AVAILABLE DATA Block Start

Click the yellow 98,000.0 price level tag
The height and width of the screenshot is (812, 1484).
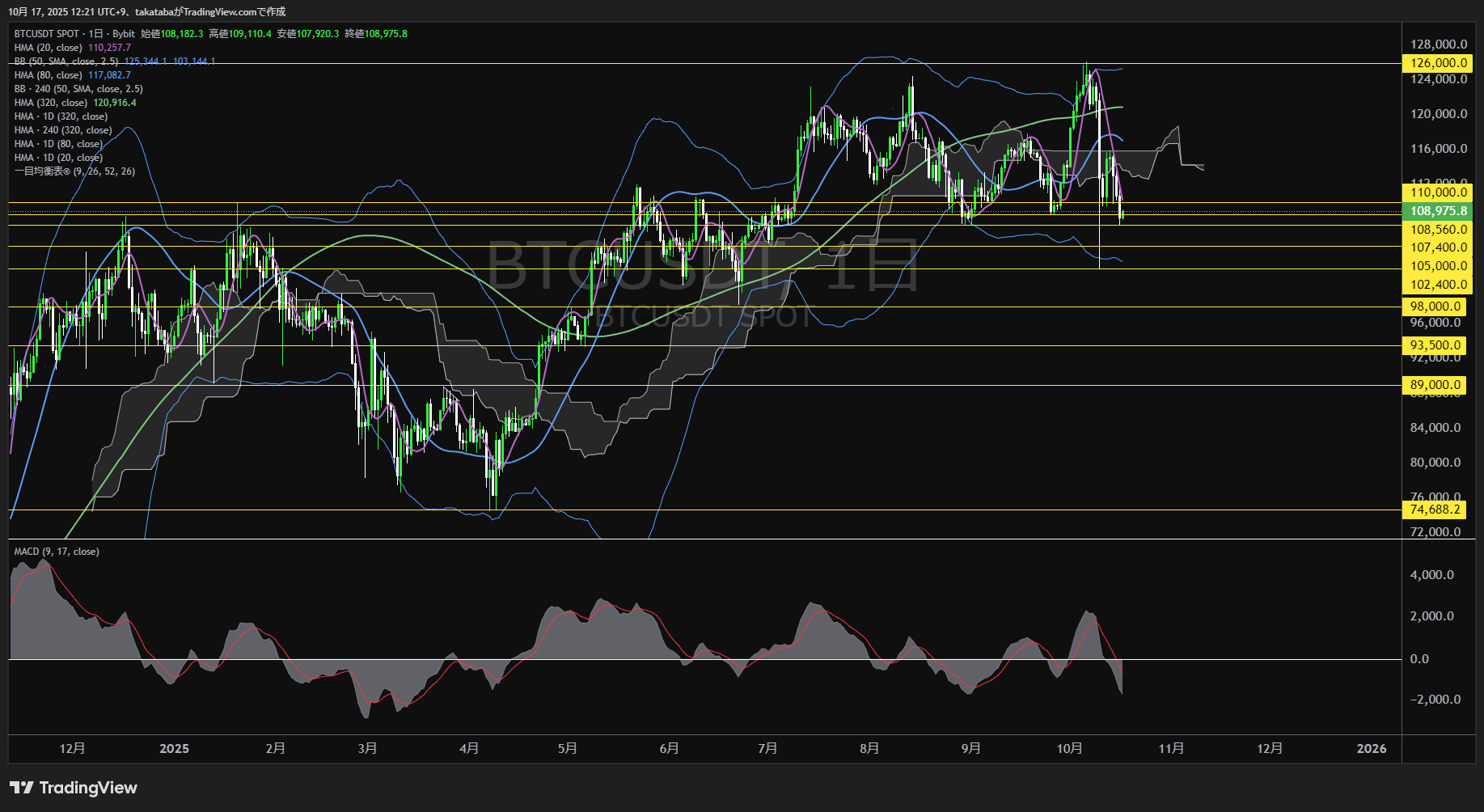1435,307
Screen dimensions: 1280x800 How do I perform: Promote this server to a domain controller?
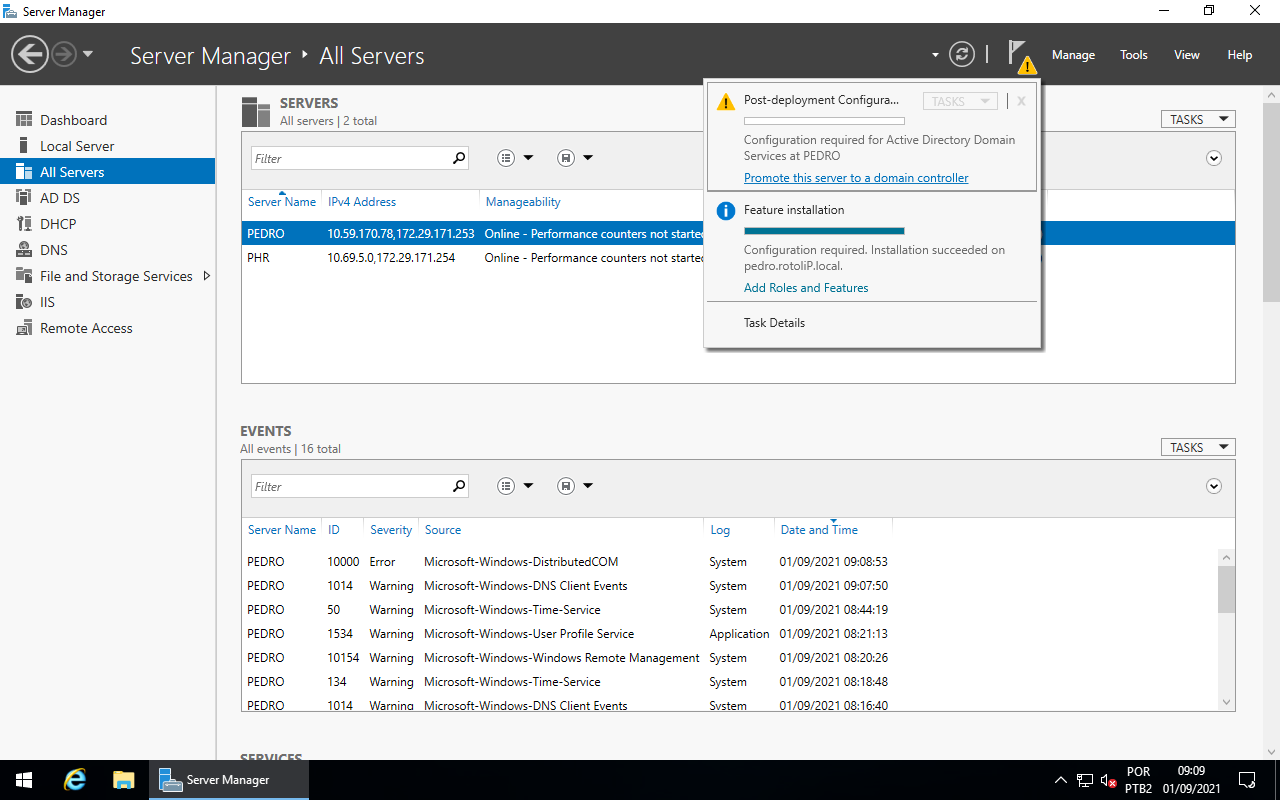click(856, 177)
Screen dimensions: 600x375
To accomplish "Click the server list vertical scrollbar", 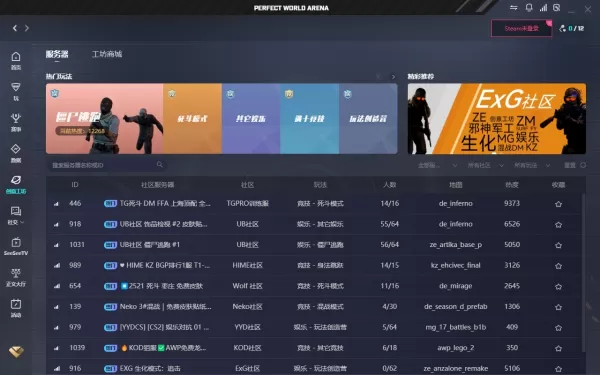I will 584,272.
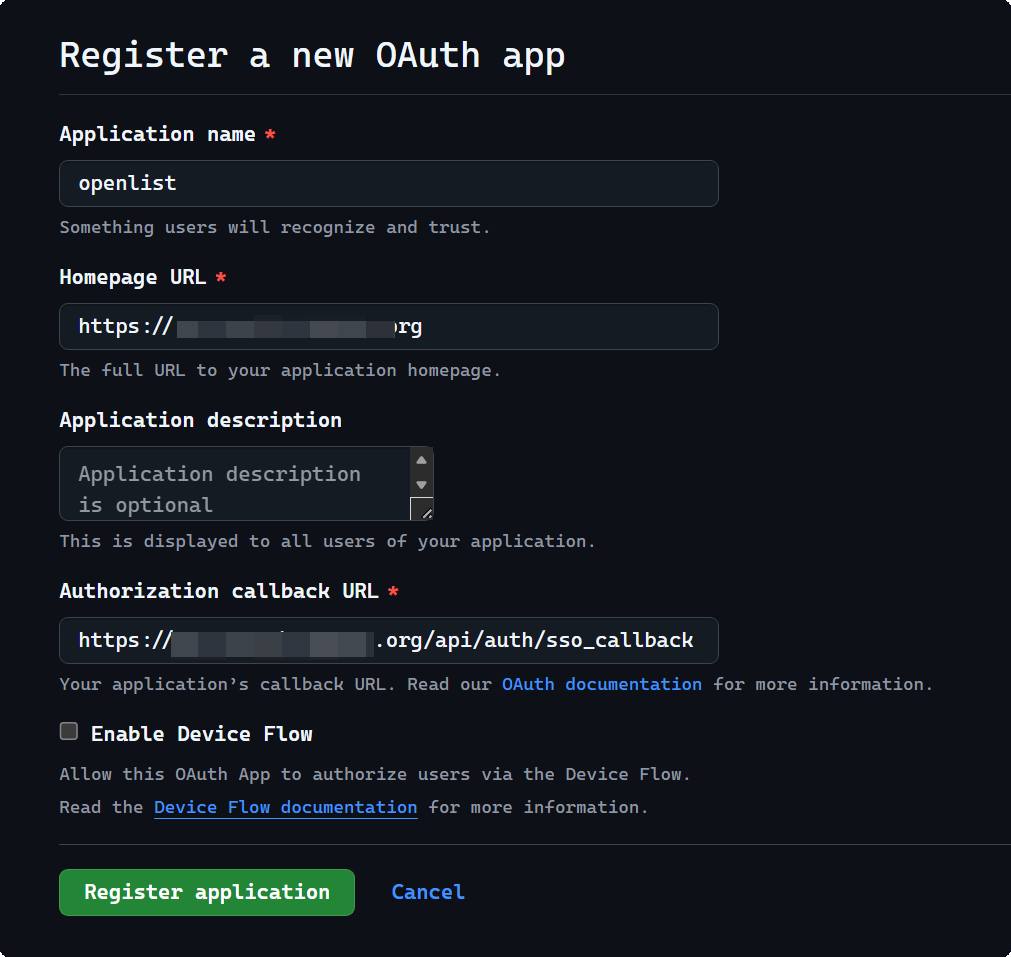Click the textarea scrollbar up arrow
The image size is (1011, 957).
[x=421, y=459]
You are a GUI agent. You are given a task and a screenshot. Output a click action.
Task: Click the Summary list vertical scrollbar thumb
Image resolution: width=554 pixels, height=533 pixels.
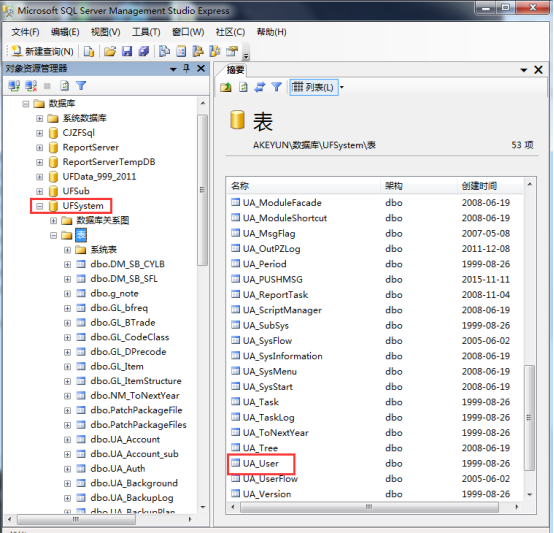(x=529, y=417)
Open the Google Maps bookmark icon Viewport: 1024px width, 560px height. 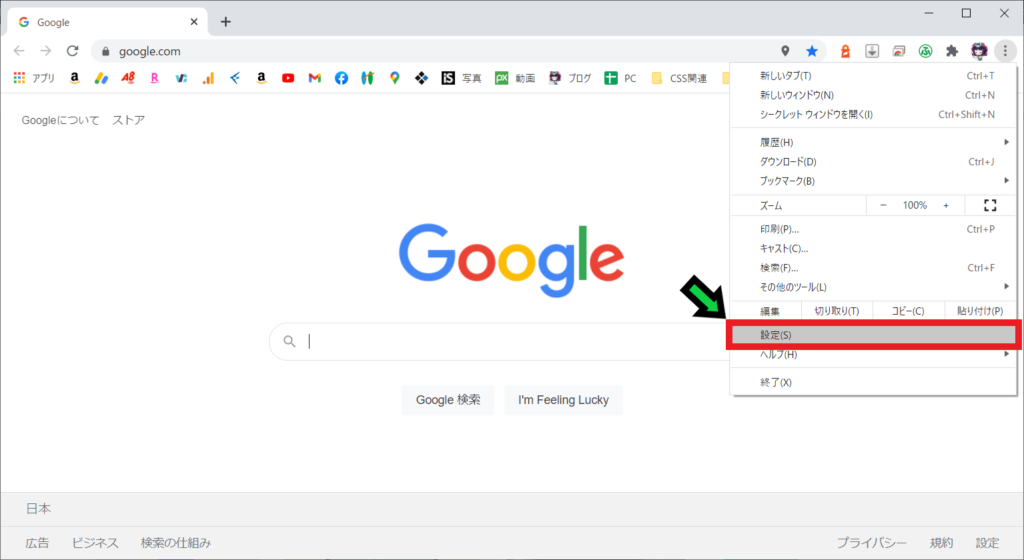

AVAILABLE DATA Block End

» **TASK DETAILS**:
An exact transcription is requested of each line from the one that holds "Task: Click the" to the end of the listing above, both boundary lines included; pictures are to be omitted.

» **REPLY**:
Task: Click the Summary list vertical scrollbar thumb
Image resolution: width=554 pixels, height=533 pixels.
(x=529, y=417)
Open the Google Maps bookmark icon Viewport: 1024px width, 560px height. 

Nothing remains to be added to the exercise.